▶ [Given entries]
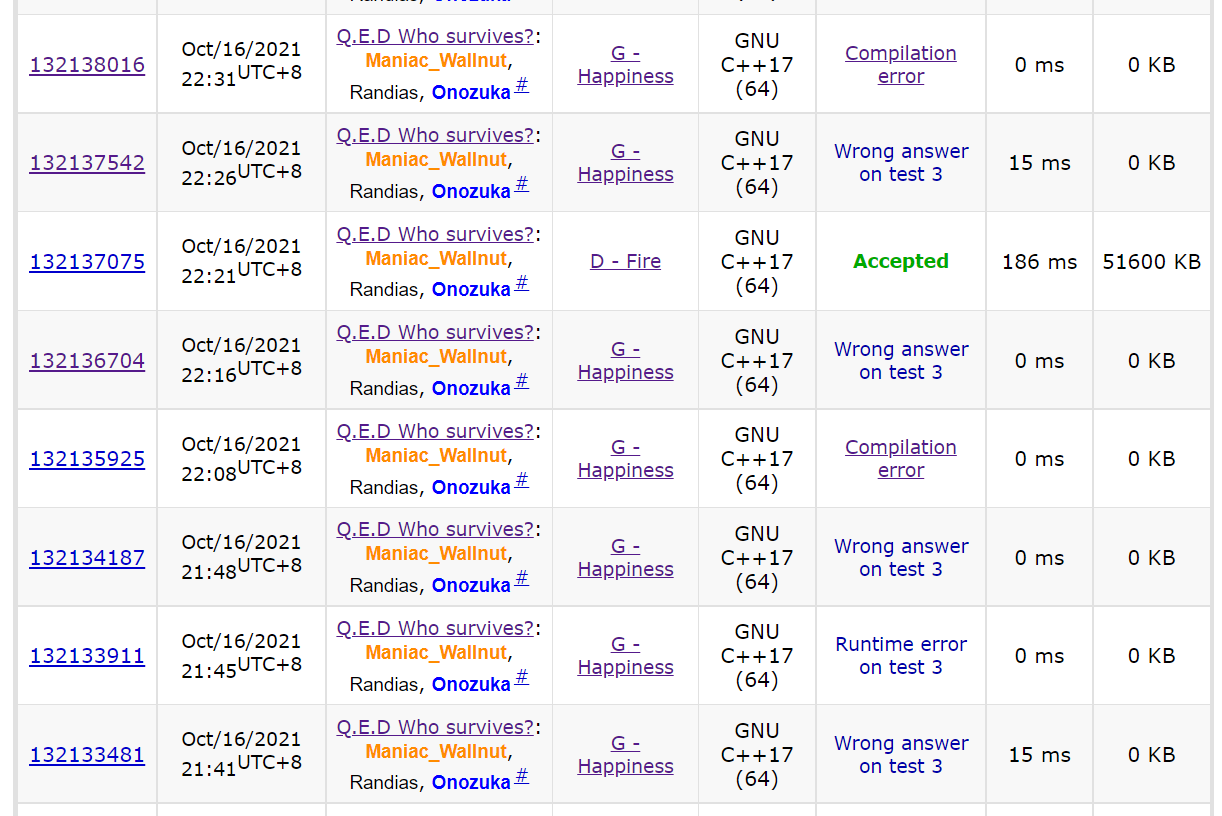1222x816 pixels.
Task: Open accepted submission 132137075
Action: coord(87,262)
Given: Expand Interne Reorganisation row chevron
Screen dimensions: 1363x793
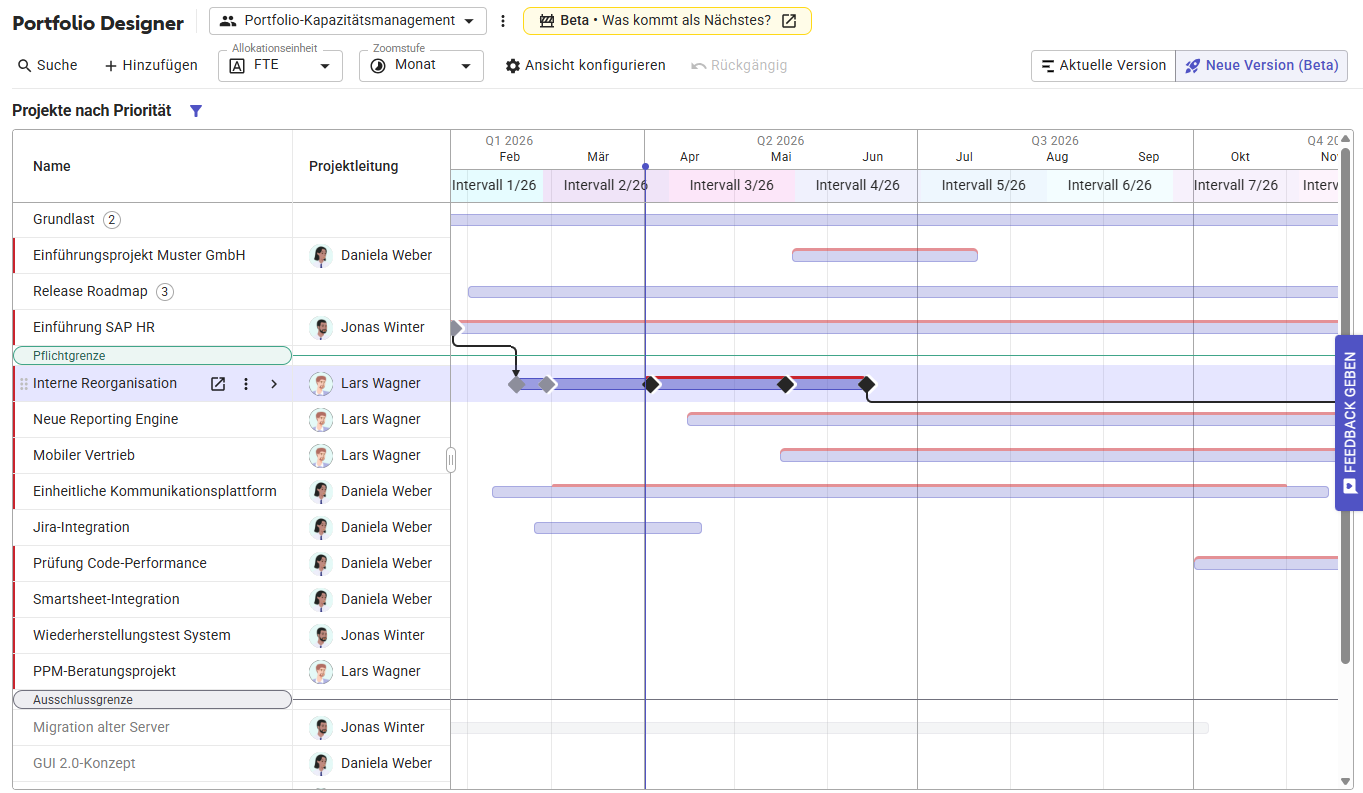Looking at the screenshot, I should 274,384.
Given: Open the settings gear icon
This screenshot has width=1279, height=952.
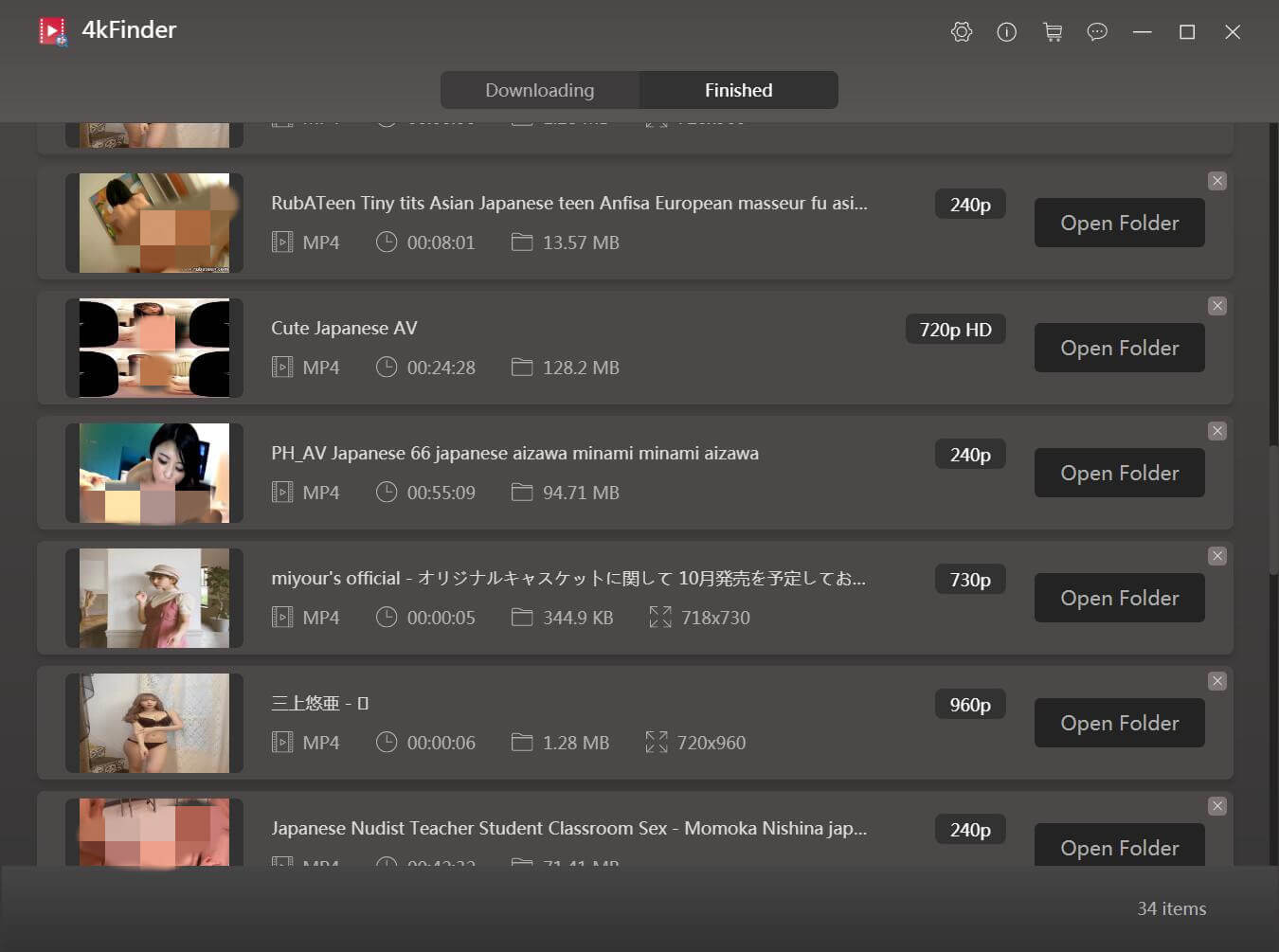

▶ [What you need to do] Where the line containing "Given: Expand Interne" appears, begin writing out the lines exactly, and continue through the end of the material above, omitting pictures.

▶ [Answer]
Given: Expand Interne Reorganisation row chevron
Screen dimensions: 1363x793
Looking at the screenshot, I should 274,384.
Given: Open the settings gear icon
This screenshot has width=1279, height=952.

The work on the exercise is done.